** Opening Exercise data block **
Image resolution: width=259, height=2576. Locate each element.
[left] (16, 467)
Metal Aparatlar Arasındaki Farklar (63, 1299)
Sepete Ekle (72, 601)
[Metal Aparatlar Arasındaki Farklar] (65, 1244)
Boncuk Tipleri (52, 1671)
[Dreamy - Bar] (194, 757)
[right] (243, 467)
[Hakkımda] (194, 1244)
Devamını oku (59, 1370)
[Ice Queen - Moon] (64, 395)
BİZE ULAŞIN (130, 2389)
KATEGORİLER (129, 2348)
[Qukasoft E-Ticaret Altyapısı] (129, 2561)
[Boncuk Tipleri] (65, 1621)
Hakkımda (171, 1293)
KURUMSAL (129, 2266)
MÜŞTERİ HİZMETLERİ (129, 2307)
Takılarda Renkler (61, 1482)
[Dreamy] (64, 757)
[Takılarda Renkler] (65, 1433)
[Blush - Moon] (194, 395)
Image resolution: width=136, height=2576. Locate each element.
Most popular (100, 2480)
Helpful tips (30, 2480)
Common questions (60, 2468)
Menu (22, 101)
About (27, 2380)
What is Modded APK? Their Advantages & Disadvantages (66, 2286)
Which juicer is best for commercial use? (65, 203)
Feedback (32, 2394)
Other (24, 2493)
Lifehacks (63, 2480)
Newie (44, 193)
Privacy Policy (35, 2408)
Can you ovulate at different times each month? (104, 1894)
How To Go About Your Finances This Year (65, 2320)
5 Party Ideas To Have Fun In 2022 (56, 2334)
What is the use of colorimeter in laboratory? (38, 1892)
** Closing Exercise data block **
**Required work**
Working from the data above, extract solely the lines from the one containing "[Metal Aparatlar Arasındaki" through the one containing "Privacy Policy (35, 2408)", exactly as they appear, both included.

**Expected output**
[Metal Aparatlar Arasındaki Farklar] (65, 1244)
Boncuk Tipleri (52, 1671)
[Dreamy - Bar] (194, 757)
[right] (243, 467)
[Hakkımda] (194, 1244)
Devamını oku (59, 1370)
[Ice Queen - Moon] (64, 395)
BİZE ULAŞIN (130, 2389)
KATEGORİLER (129, 2348)
[Qukasoft E-Ticaret Altyapısı] (129, 2561)
[Boncuk Tipleri] (65, 1621)
Hakkımda (171, 1293)
KURUMSAL (129, 2266)
MÜŞTERİ HİZMETLERİ (129, 2307)
Takılarda Renkler (61, 1482)
[Dreamy] (64, 757)
[Takılarda Renkler] (65, 1433)
[Blush - Moon] (194, 395)
Image resolution: width=136, height=2576. Locate each element.
Most popular (100, 2480)
Helpful tips (30, 2480)
Common questions (60, 2468)
Menu (22, 101)
About (27, 2380)
What is Modded APK? Their Advantages & Disadvantages (66, 2286)
Which juicer is best for commercial use? (65, 203)
Feedback (32, 2394)
Other (24, 2493)
Lifehacks (63, 2480)
Newie (44, 193)
Privacy Policy (35, 2408)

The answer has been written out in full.